はじめまして。こんにちは。
『はじめまして。こんにちは。
わたしのなまえは、ミントです。
あなたのおなまえをおしえてください。』
そんな始まり。
言い方の差違はあれど、人の始まりは大体こんなものだと思われる、極々一般的な始まりだ。けれど私達の出会いが人とは少し違ったのは、それが手紙だったことだ。
私の父は軍人だった。母は早くに亡くなってしまった。若くしてサンワール国軍大佐として戦場を駆け回る父は当然ながら忙しく、家に帰ってくる暇はなかった。私は、乳母が丁寧に優しく易しく教えてくれた状況を、子どもなりになんとか飲みこんでいた。しかし、一人娘を乳母に任せっきりだった父は、彼なりにその状況を済まなく思っていたのだろう。
四才になったある日、父から手紙が来た。部隊に少し特殊な環境で育った子どもがいる。周りは大人ばかりだから、話し相手がいない。同じ年のお前が手紙で話し相手になってみないかというものだった。
字をなんとか間違えずに書けるようになってまだ日が浅かった私は、一も二もなく飛びついた。
まあ、間違えずに書けていると思っているのは自分だけである。子どもの自信なんてそんなものだ。若き過ちとして笑って見逃してほしい。
さておき、いつも通りお手伝いのサシャに手伝ってもらいながら、父への返事を書いた。
いつもは「おとうさん、おげんきですか」とか「こんどはいつかえってきますか」とか「おとうさん、けがしていませんか」とか、いっぱい書いたのに、そのときばかりは「やる!」の一言であった。
父からの返信はすぐだった。すぐといっても、戦場から家までの距離は当然あった。滞りなく届けば三週間。多少の前後はあったが、だいたいそんなものだった。「ちちへのことばはどこへいってしまったのですか……?」から始まった父の返信に従い、手紙だからと緊張したりしゃちほこばったりせず、初めて会う人にご挨拶から始めた。
それが、初めての手紙だ。父は、特殊な環境で育った子どもと言っていた。どんな子だろう、仲良く出来るだろうか。ちょっぴりの不安を、大きなどきどきわくわくで彩って返事を待った。
返事はすぐに来た。三週間ぴったりで届いたということは、向こうも私の手紙が届いてすぐに返事を書いてくれたのだ。一緒に入っていた父からの手紙をほっぽりだし、喜び勇んで手紙を開けた私は、幼いながらに、父が言っていた意味をしみじみ理解した。
『アンです。
はながありました。』
なんのこっちゃ。
何はともあれ、名前は分かったし、文通が滞りなく……滞りあるが何とか開始されたのは理解したので、私は毎日わくわくした。

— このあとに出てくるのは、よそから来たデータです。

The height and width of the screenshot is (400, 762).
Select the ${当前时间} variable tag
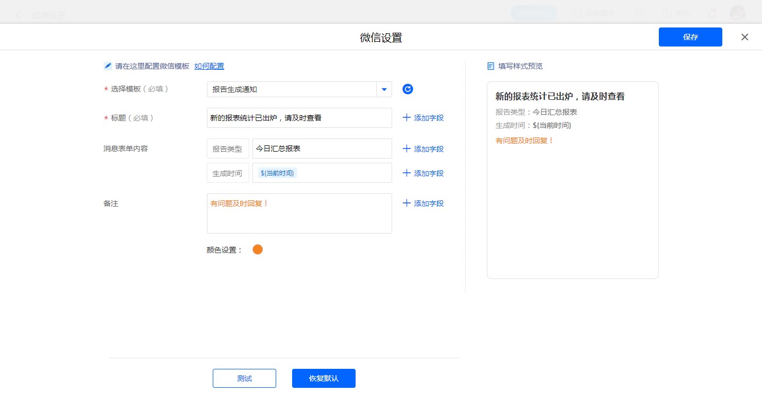point(278,173)
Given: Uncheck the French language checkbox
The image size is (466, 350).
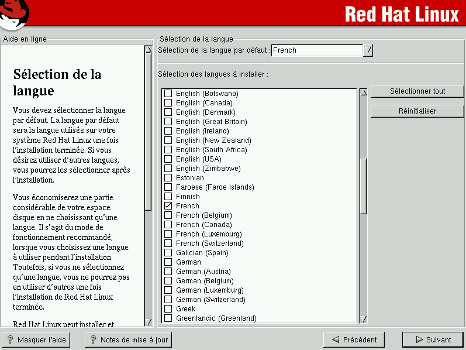Looking at the screenshot, I should click(168, 206).
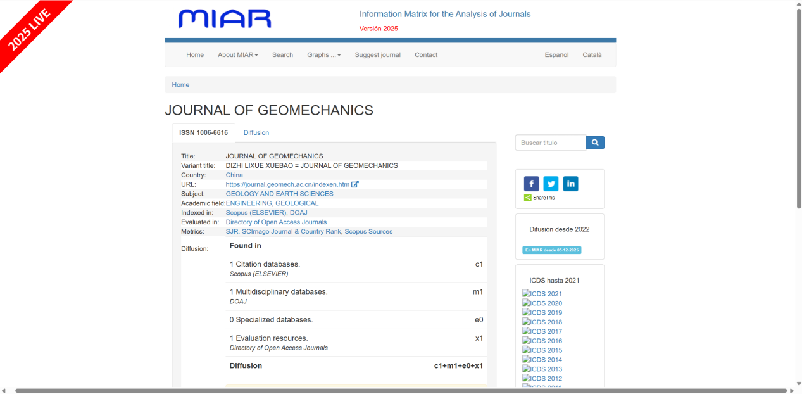
Task: Click the Facebook share icon
Action: [x=531, y=184]
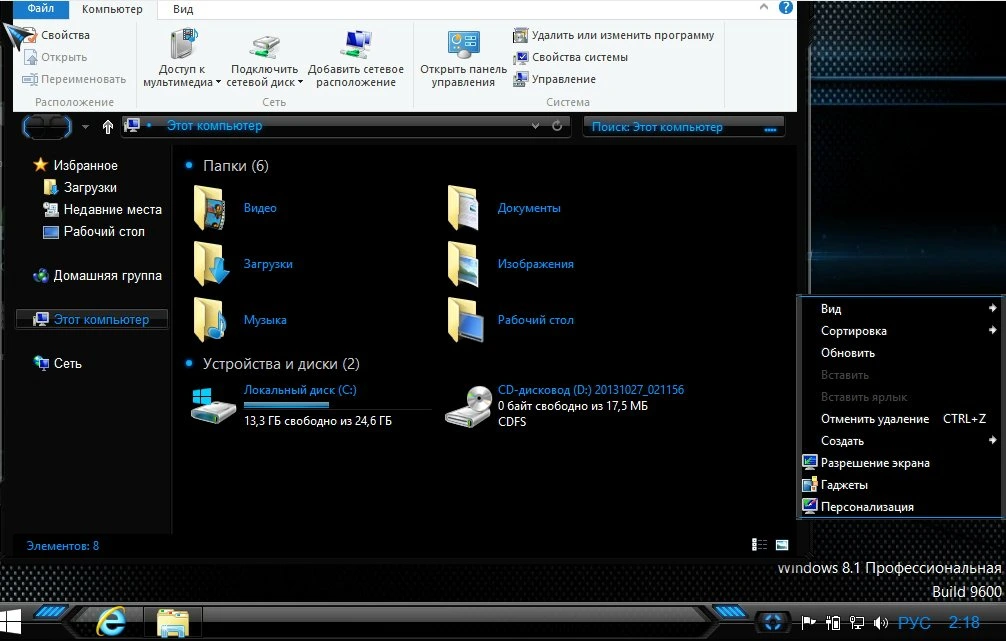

アンは、不思議な女の子だった。父曰く、あまり人とお喋りしたことがない子なのだそうだ。お話のやり方が上手でなくても怒ってはいけないよ。ミントが教えてあげればいいんだよと聞いている。だから、私は一所懸命考えてお手紙を書いた。手紙のやりとりを行うに当たり、一応軍属への手紙だから全て検閲されるという旨を聞いてはいたが、そこは大して気にならない。何せ子どもだったのだ。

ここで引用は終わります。